Challenges:
**1)** In the campaign excerpt, which four counties does the newly drawn Senate District 17 span?
**2)** Write out the passage of the campaign excerpt word for word, starting at "Heiser said he favors the" and ending at "a reasonable doubt.".

Text to read:
Heiser said he favors the right to an abortion only until a fetus is 20 weeks old. He also said he would support the death penalty if prosecutors were required to show that a criminal was guilty beyond a shadow of a doubt, rather than the current measure of guilt, which is beyond a reasonable doubt.

Even under those requirements, Heiser said he favors giving defendants a choice between the death penalty and life in prison.

“The death penalty has absolutely no deterrent value,” Heiser said. “People who say that are only trying to cover the emotion of vengeance.”

Senate District 17

Overview: The newly drawn district is spread across four counties-Los Angeles, Kern, Inyo and San Bernardino-and covers a large expanse of sparsely populated desert communities. However, it also includes rapidly growing areas such as Santa Clarita, Palmdale and Lancaster. Republican Don Rogers, who now represents the 16th Senate District, is running for reelection two years to preserve his seat. The district is heavily Republican.

Supplied material:
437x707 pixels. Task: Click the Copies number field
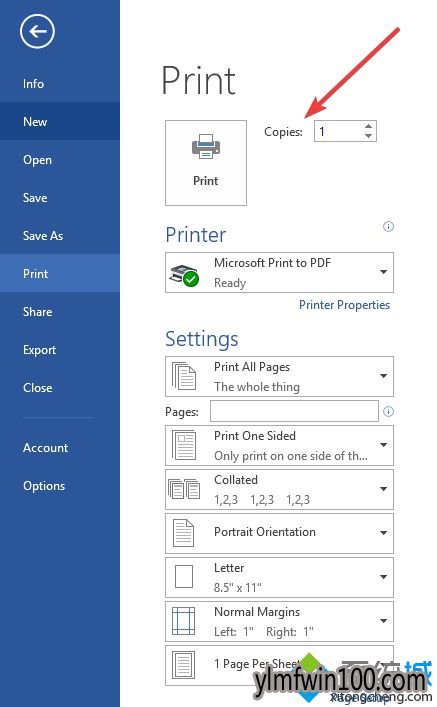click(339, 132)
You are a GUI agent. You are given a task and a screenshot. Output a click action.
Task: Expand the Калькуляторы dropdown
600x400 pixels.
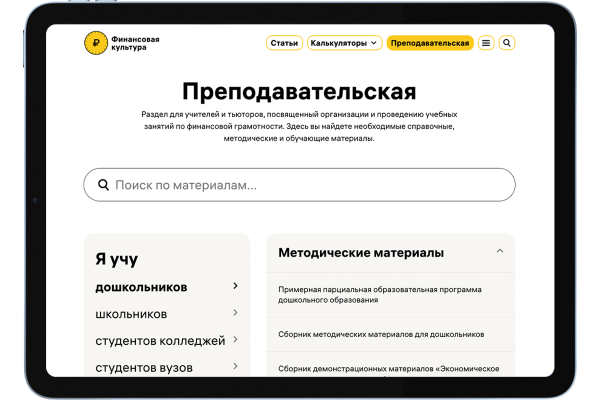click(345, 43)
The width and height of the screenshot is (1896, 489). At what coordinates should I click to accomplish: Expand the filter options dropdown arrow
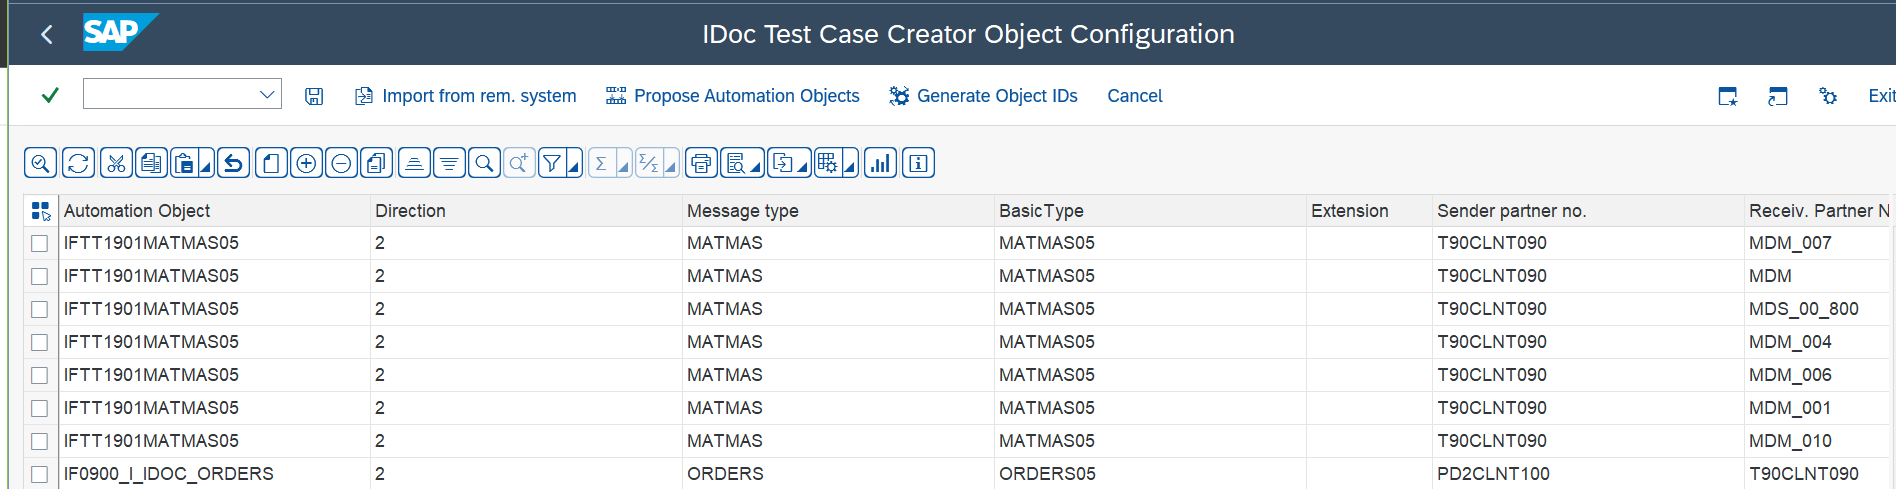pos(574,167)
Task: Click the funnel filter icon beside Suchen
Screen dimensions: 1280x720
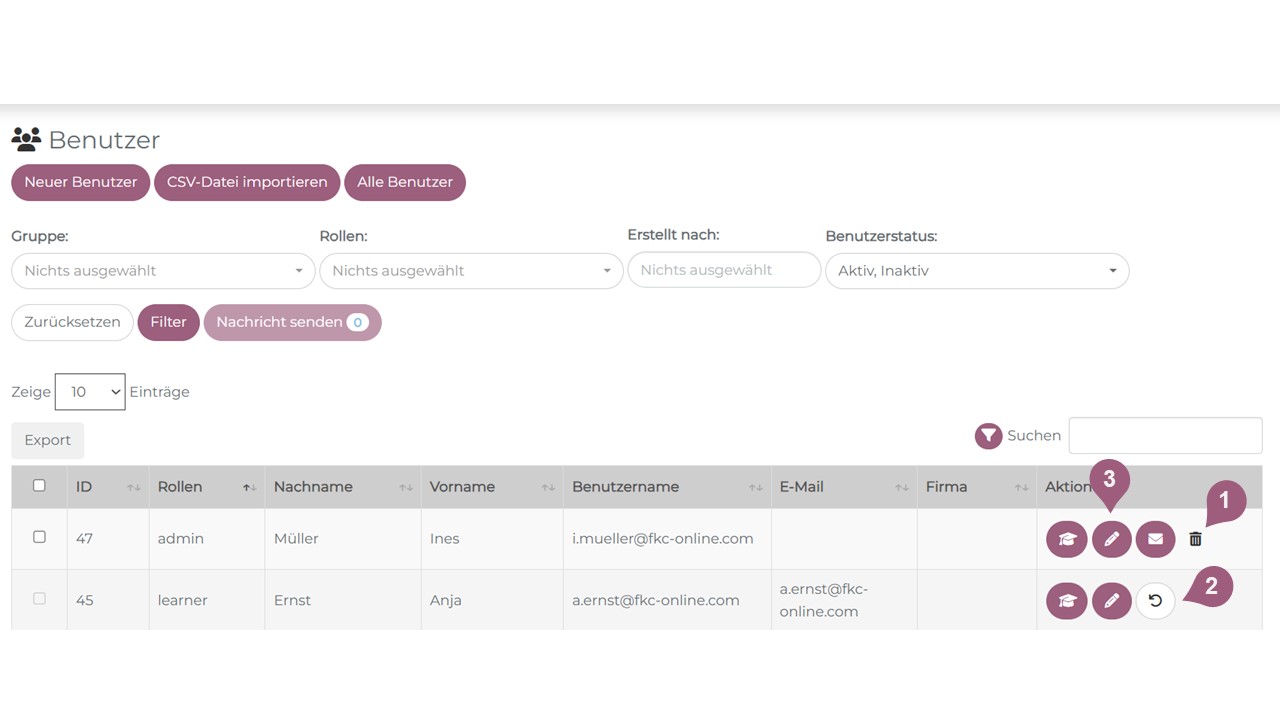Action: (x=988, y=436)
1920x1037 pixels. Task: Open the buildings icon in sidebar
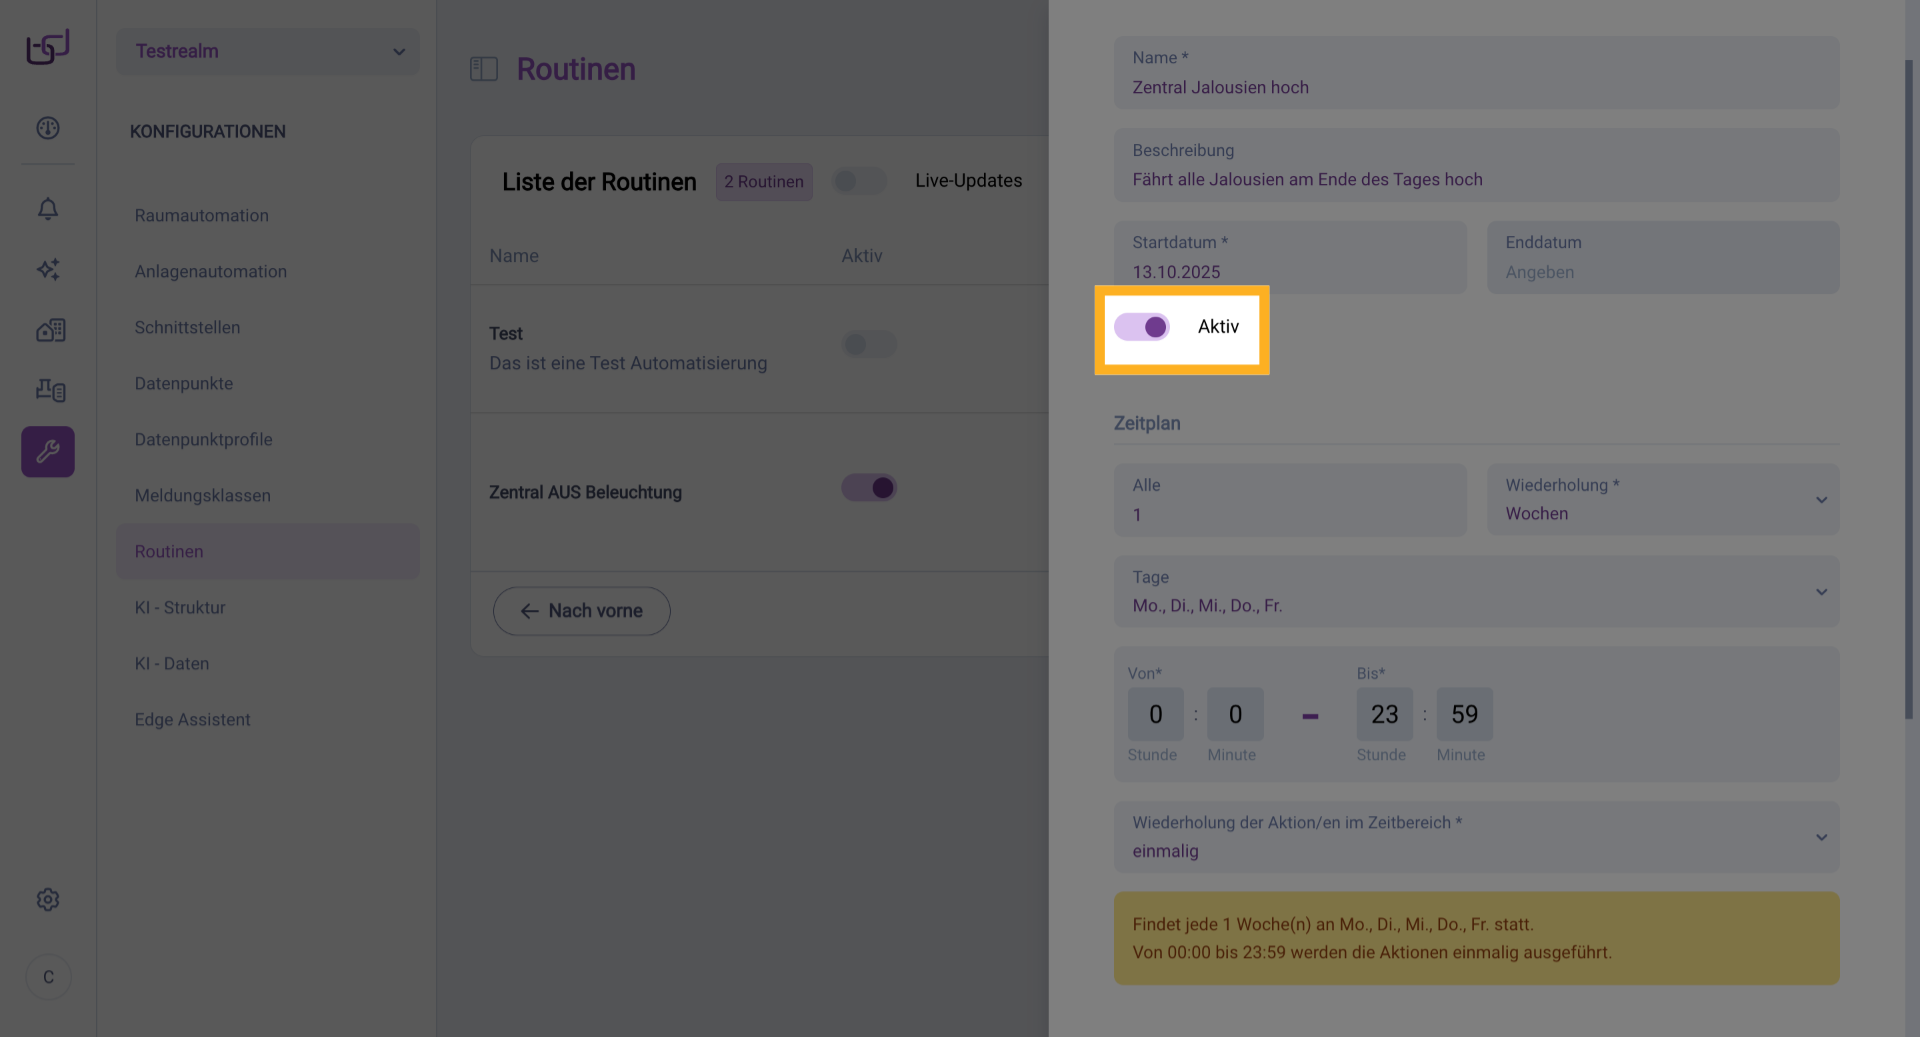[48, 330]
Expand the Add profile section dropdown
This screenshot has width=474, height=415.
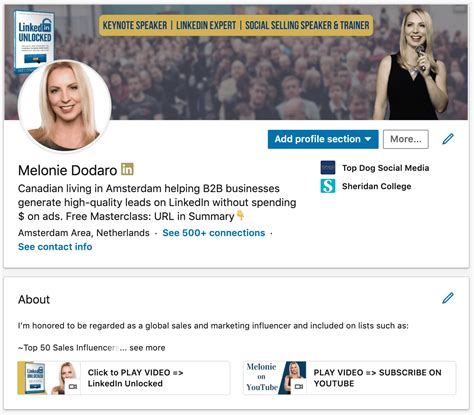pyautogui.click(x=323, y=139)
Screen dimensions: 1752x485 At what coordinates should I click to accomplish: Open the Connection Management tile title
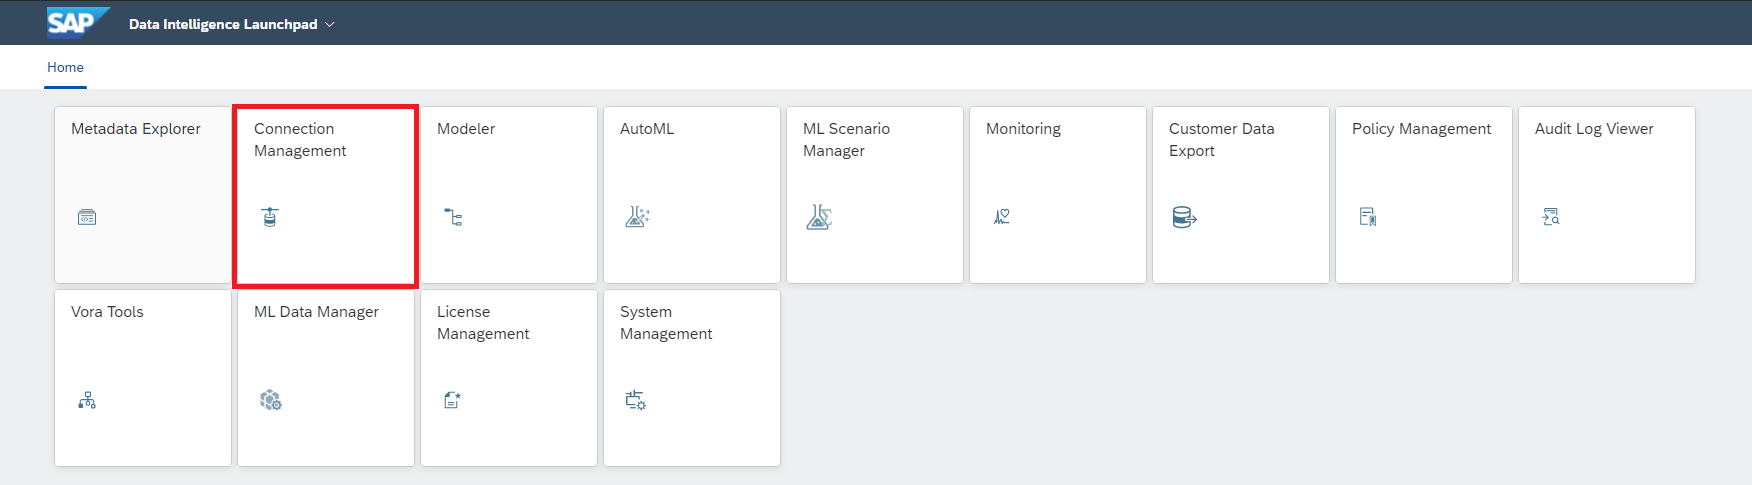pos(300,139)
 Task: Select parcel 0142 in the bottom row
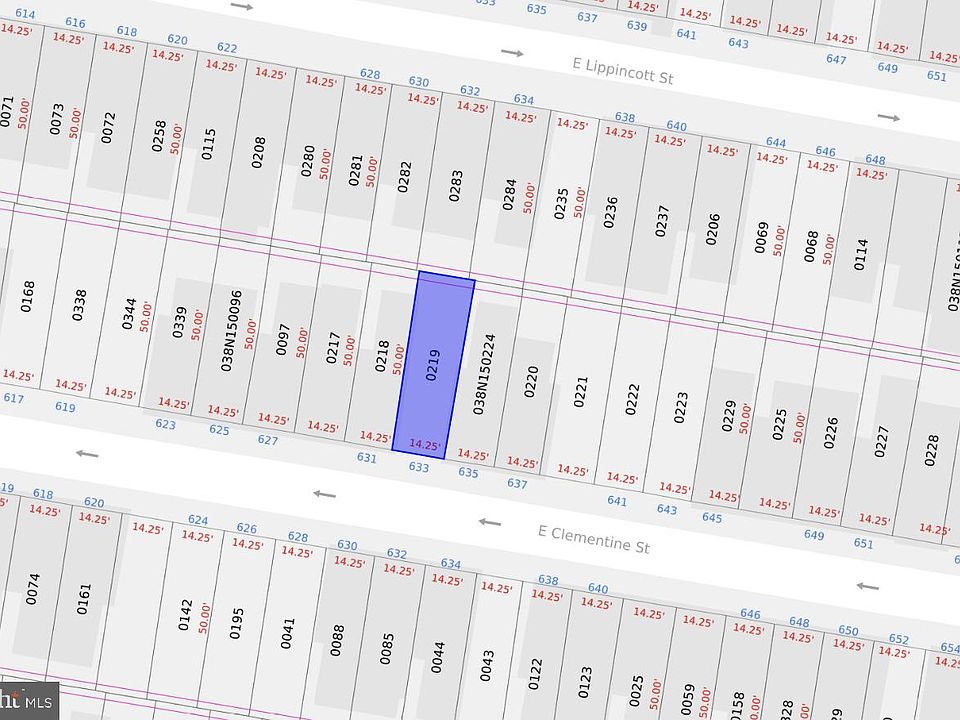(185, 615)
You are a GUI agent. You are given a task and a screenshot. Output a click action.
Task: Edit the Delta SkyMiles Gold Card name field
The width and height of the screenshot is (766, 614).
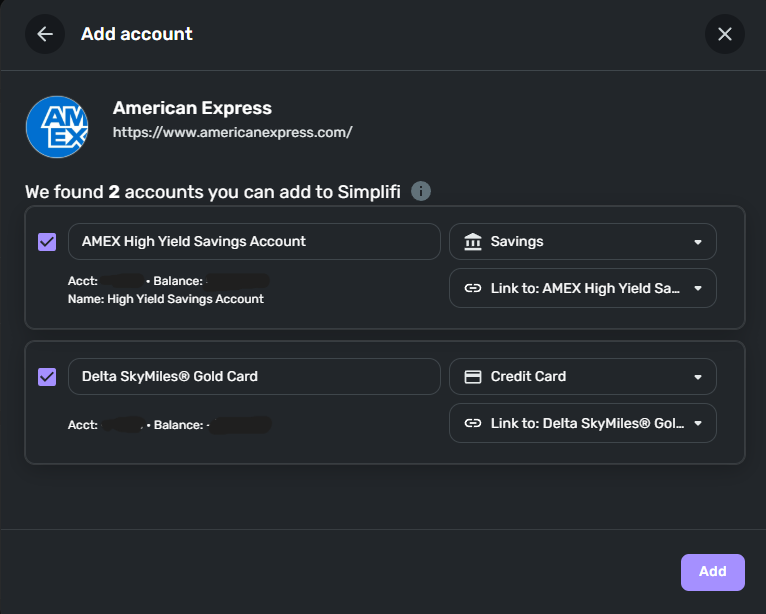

Solutions:
**1)** Los Angeles, Kern, Inyo and San Bernardino.

**2)**
Heiser said he favors the right to an abortion only until a fetus is 20 weeks old. He also said he would support the death penalty if prosecutors were required to show that a criminal was guilty beyond a shadow of a doubt, rather than the current measure of guilt, which is beyond a reasonable doubt.